Reading is somewhat dense in this class. You don't need to know about economics for the tests or anything, but you'll read a lot about inflation rates and neoliberal austerity policies (again, not really on the tests that much, but is in a lot of the readings). They're long readings, but very rich with content. She has quizzes (instead of a midterm) that are 20 multiple-choice questions (a little bit difficult, but w/ open book during covid it was pretty doable). There are also weekly reading assignments with about 10 questions you answer- this really depends on the grader she has, our quarter we got a pretty bad one who nitpicked everyone's stuff- tbs you can ask for a regrade and she's often extremely accommodating and generous in that. Most people still got in the mid to low 90%s on those assigments even with that grader. The final was a paper on if the US should provide aid to the Northern Triangle countries in order to fix the migration crisis, and you can include some details as to what kind of policy solutions will help solve the various issues in these countries.

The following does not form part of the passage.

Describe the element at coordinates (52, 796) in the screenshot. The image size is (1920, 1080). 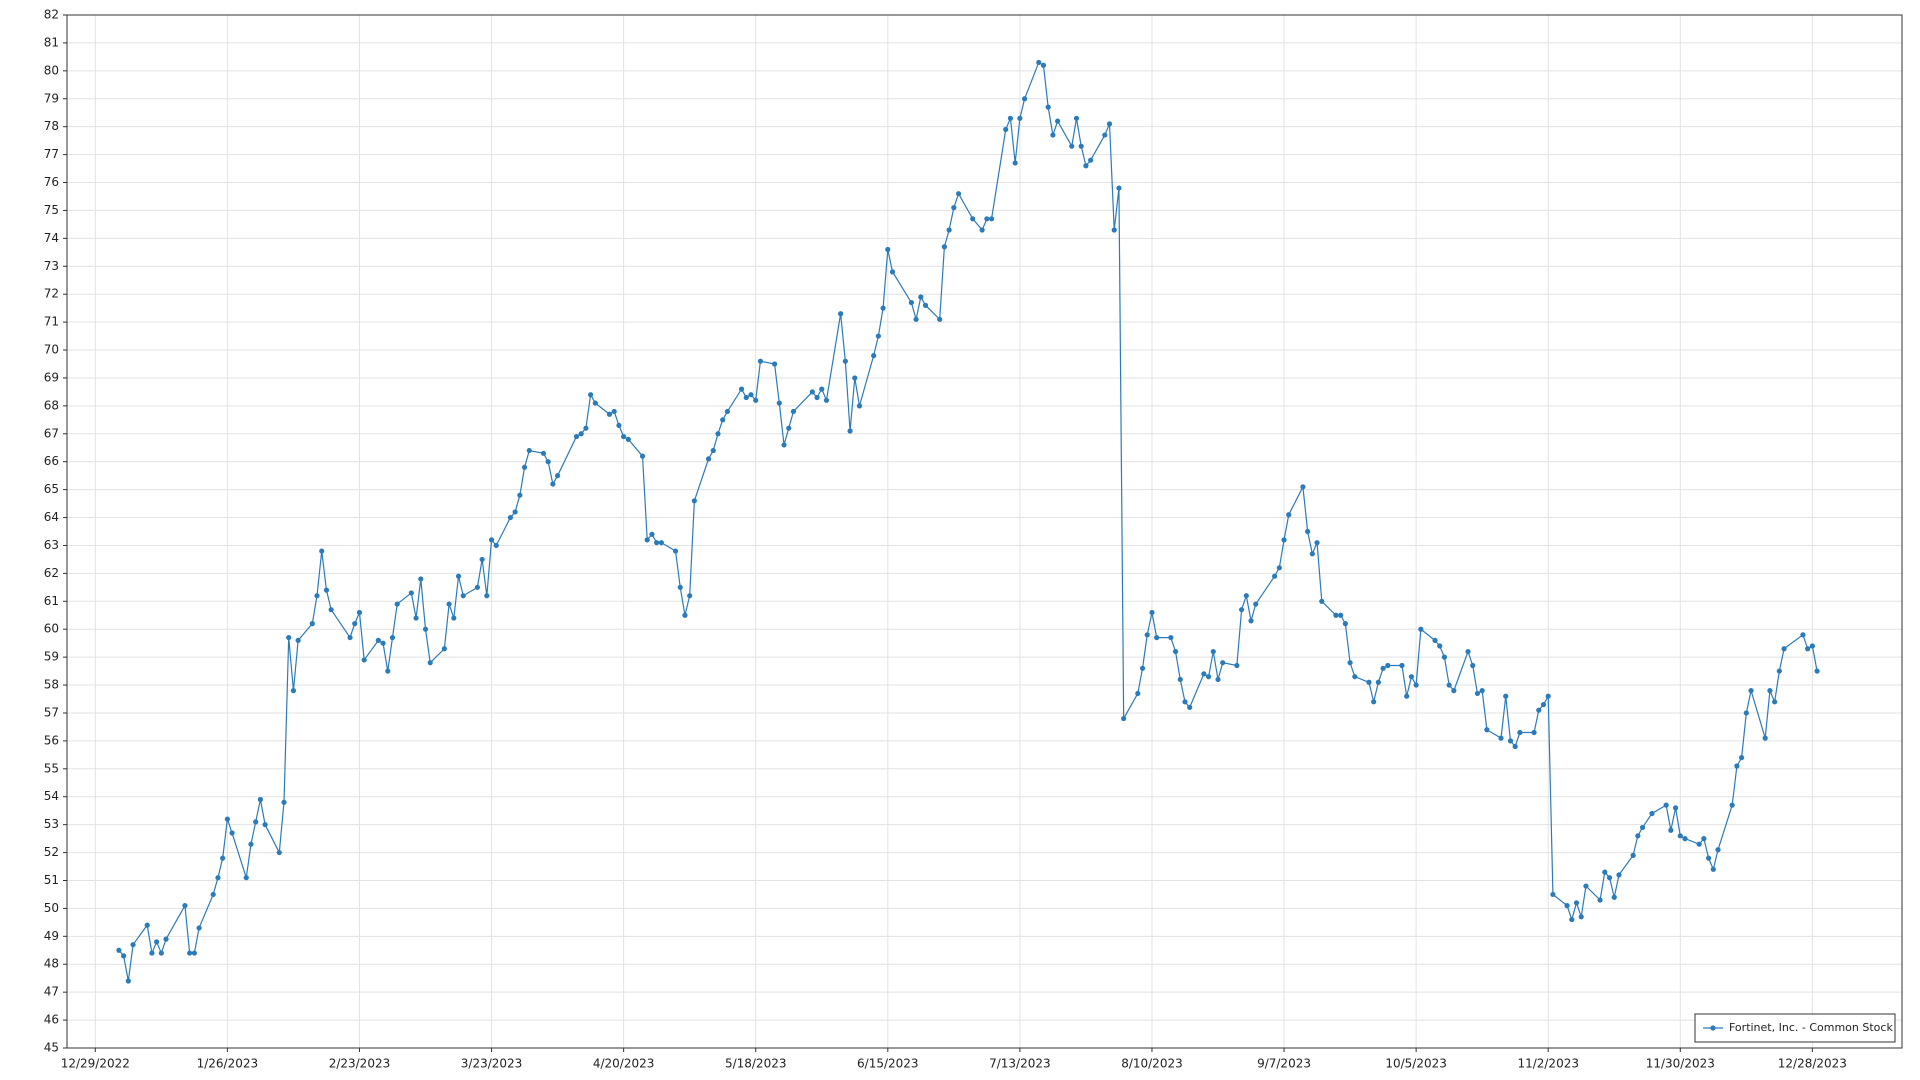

Main downside is she's realllly slow w/ responding to emails. If you want an answer from her, make sure to go to Office hours or ask during class.
I would recommend taking Professor Csapo's courses. In this class, we had six assignments to do based on questions about the readings, a midterm, a research paper, and a final exam. Personally, my favorite assignment was the research paper if you are someone who enjoys working ahead of time. She gives students a lot of time to work on the research paper and is willing to help students refine their research question and argument if you stop by office hours or schedule an appointment. The research paper definitely allowed me to think about the concepts we learn in this course and beyond that and really develop my writing skills. I only suggest that students read the readings for the six assignments as it can be easy to try to just skim it and answer the questions but the grader sometimes can tell. Also, feel free to reach out to Professor Csapo ahead of time if you are confused about the readings as she is more than happy to help out. I really loved this course as Professor Csapo records all her lectures for students to access if they cannot make it live and she explains political science concepts in a way that makes sense for someone who is not really exposed to it. I enjoyed learning about South America and would recommend Professor Csapo and this class to anyone interested in learning about Latin America. This class definitely changed my viewpoint on military rule and taught me about ongoing political events that I did not know occurred in South America such as abortion rights and indigenous leaders/parties in federal office. I only wish there was more time in the quarter to go more in depth about some of the concepts discussed at the end.